Trucking companies are no longer turning down business, as they were earlier, and shipping bottlenecks are easing, he said.
Meanwhile, Bostic said he sees as yet unrealized downside risks to demand from the war in Ukraine and simply as households react to high inflation by potentially pulling back on spending.
“I am going to stay open to the possibility that those sorts of adjustments will work in concert with our policy movements and get us to a place where inflation is approaching our policy … target at a faster rate than maybe some of my colleagues are projecting,” Bostic said. “In which case we will not need to do nearly as much.”
The Fed last week raised its target for overnight bank-to-bank lending by a half a percentage point to 0.75%-1%.
Fed Chair Jerome Powell said two more such rate hikes are likely at the U.S. central bank’s coming policy meetings as policymakers try to decisively curb inflation that is running at a 40-year high.

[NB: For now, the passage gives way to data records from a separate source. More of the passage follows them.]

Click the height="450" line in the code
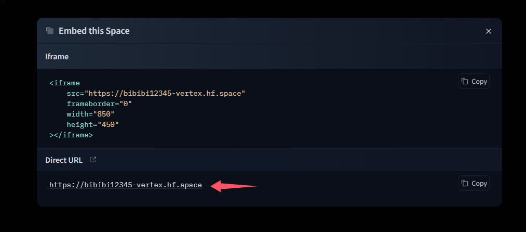526x232 pixels. [92, 124]
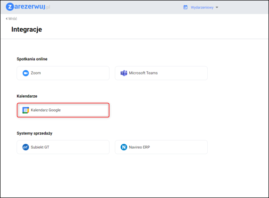Click the Systemy sprzedaży section heading
Image resolution: width=269 pixels, height=198 pixels.
pyautogui.click(x=34, y=133)
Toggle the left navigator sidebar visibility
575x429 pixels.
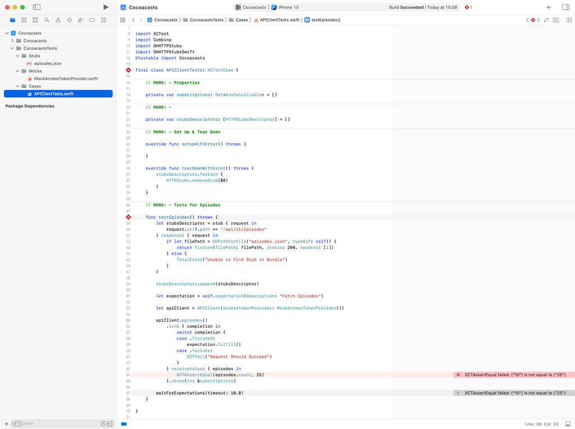point(36,7)
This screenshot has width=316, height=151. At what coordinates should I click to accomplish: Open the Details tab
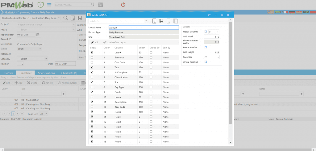tap(8, 73)
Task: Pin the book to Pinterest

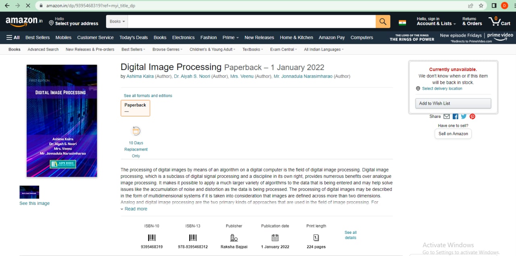Action: click(472, 116)
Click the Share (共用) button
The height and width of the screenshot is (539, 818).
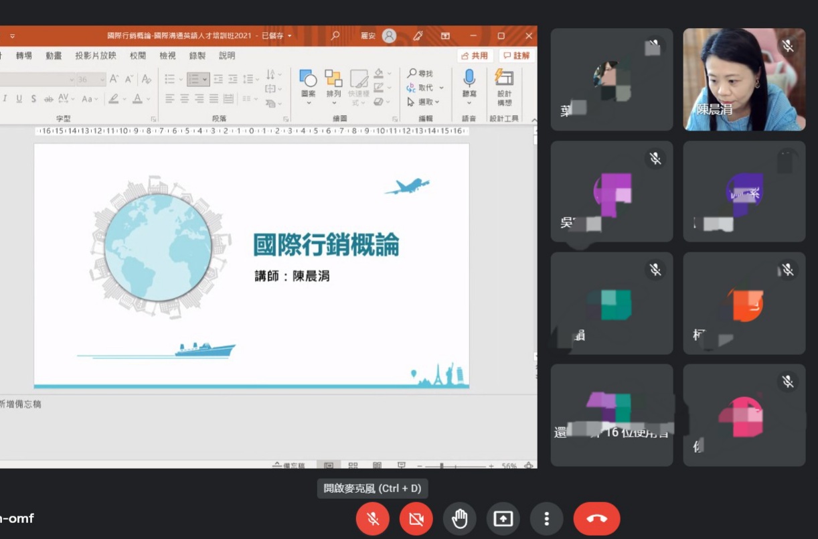(x=475, y=56)
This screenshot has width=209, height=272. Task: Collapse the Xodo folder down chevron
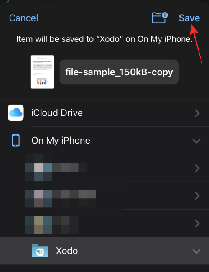coord(196,251)
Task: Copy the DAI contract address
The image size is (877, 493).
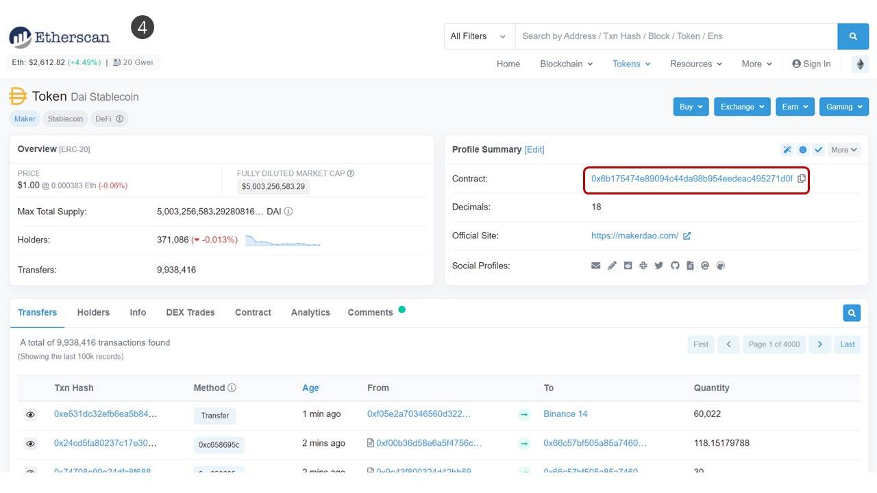Action: click(802, 179)
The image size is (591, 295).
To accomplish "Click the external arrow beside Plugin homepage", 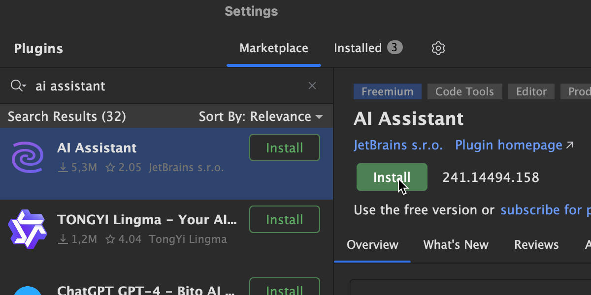I will click(570, 146).
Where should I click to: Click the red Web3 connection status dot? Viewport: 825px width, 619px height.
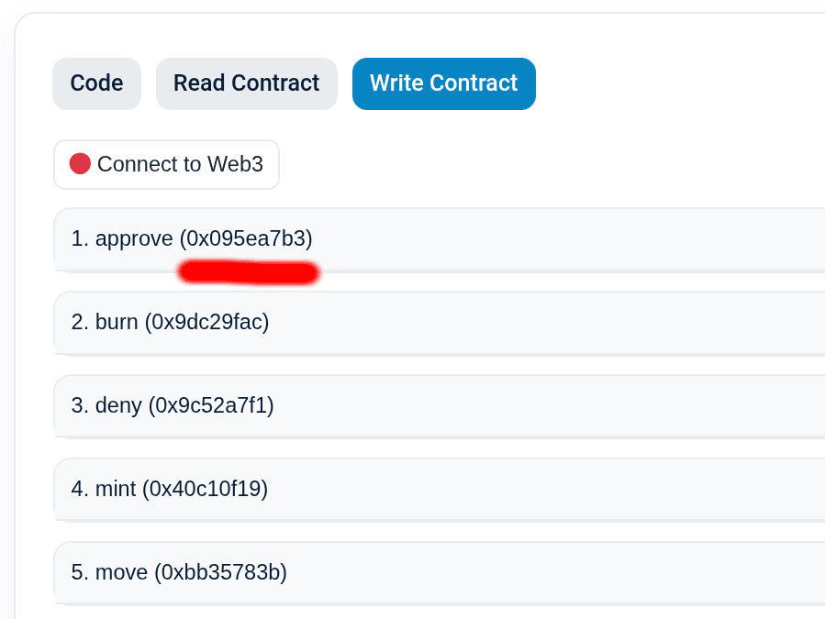[80, 163]
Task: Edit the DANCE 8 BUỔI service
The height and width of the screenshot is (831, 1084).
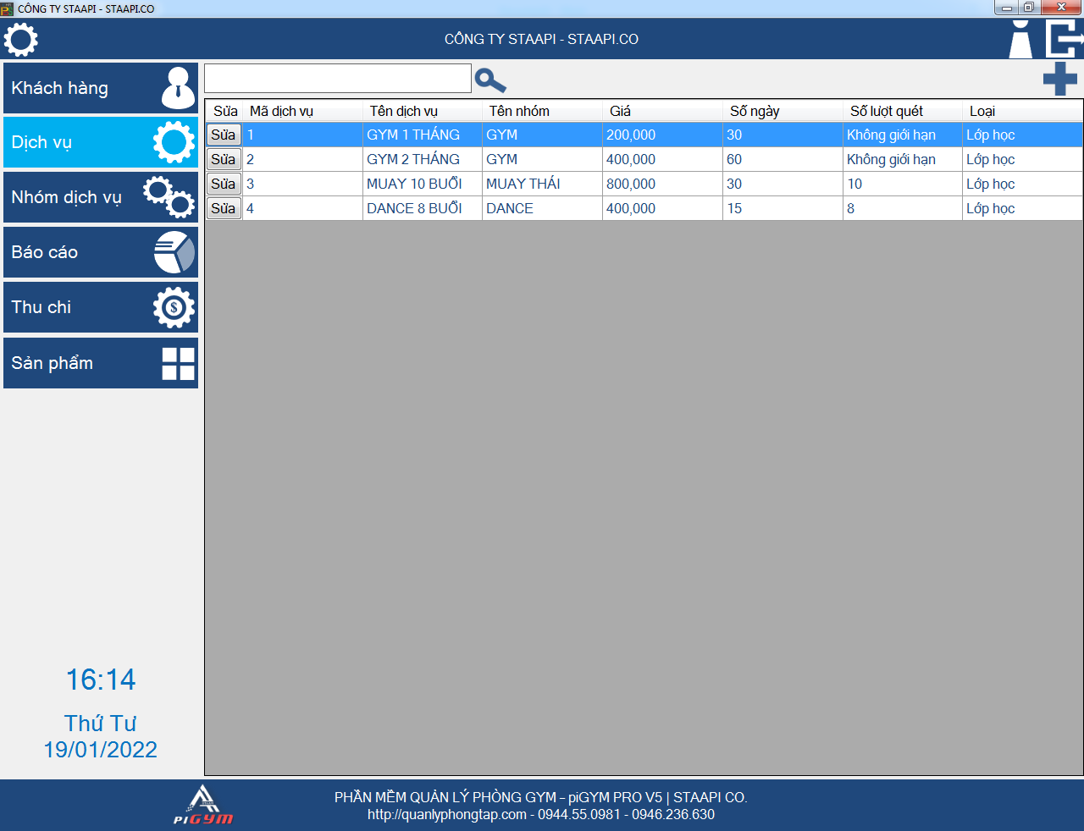Action: click(224, 208)
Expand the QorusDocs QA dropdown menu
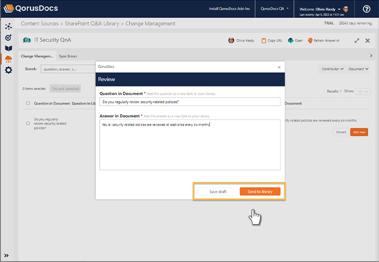The image size is (379, 262). (275, 9)
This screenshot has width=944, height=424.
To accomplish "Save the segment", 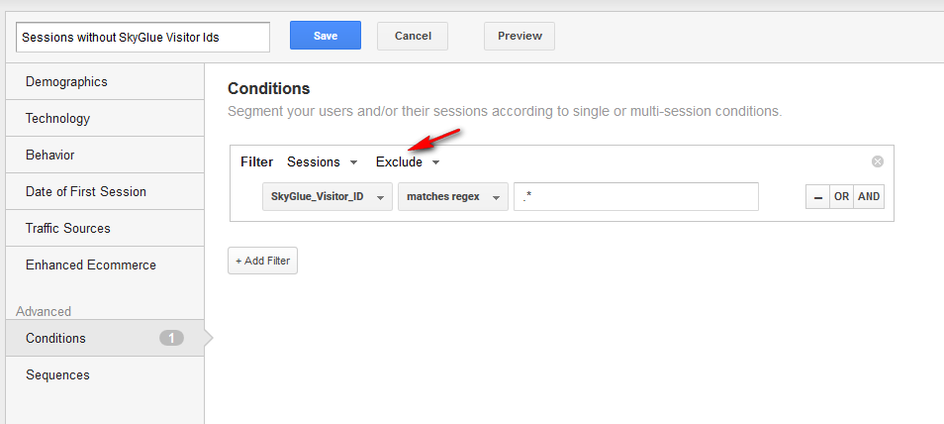I will pos(326,36).
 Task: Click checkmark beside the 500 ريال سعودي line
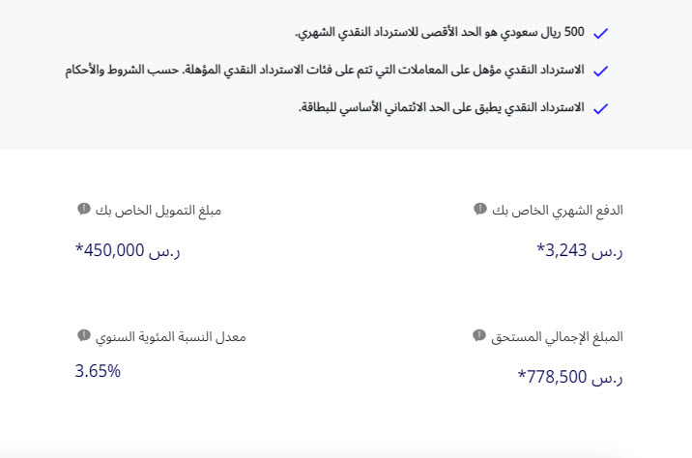[600, 33]
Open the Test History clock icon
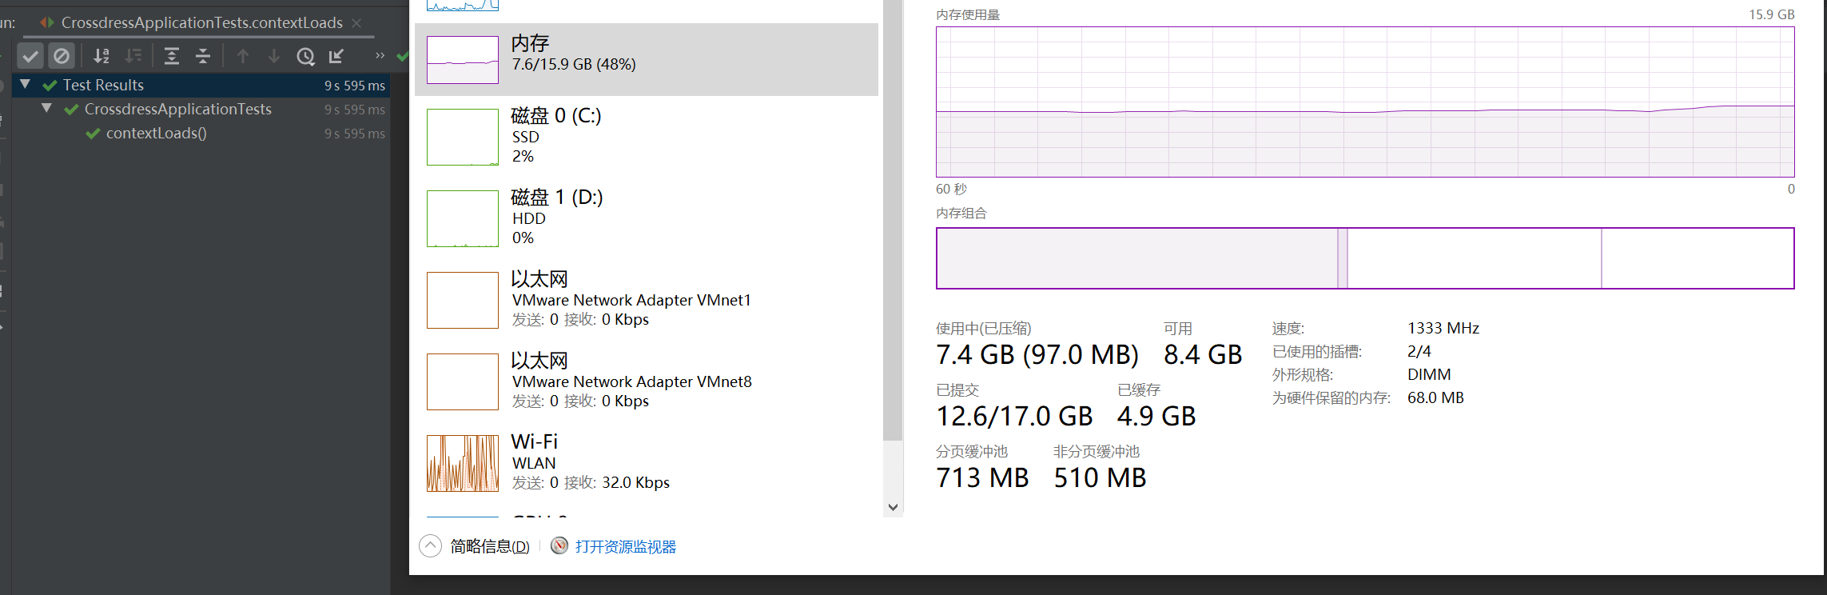The height and width of the screenshot is (595, 1827). click(306, 56)
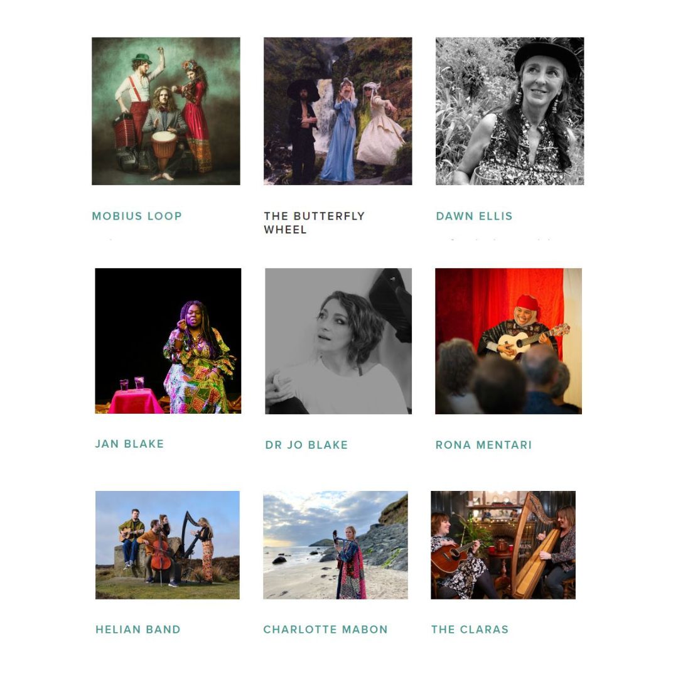Open the Mobius Loop artist photo
The width and height of the screenshot is (678, 678).
pyautogui.click(x=166, y=111)
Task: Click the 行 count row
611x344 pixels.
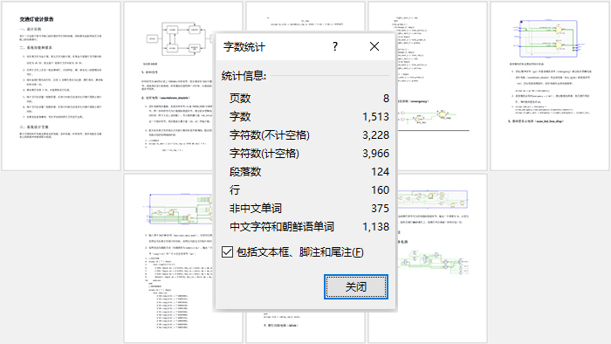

“That’s very aggressive by historic standards,” Bostic said. “I’m hopeful that will actually do the job in terms of really taking the reins and wrestling inflation closer to our target.”
A U.S. government report Wednesday is expected to show consumer price inflation slowed slightly in April, and Bostic said he will be watching month to month data closely.
At the same time, he said, the labor market has a lot of momentum.
That leaves room for a scenario under which rate hikes slow demand and inflation without forcing businesses to resort to layoffs or stop raising wages.
“If we start to see signs that businesses are thinking about reducing their forces that would be a signal that would be quite meaningful, and it would be quite a departure from really anything we hear today,” Bostic said.
The April unemployment rate was steady at 3.6% as businesses hired more workers than expected, the latest government job market report showed on Friday.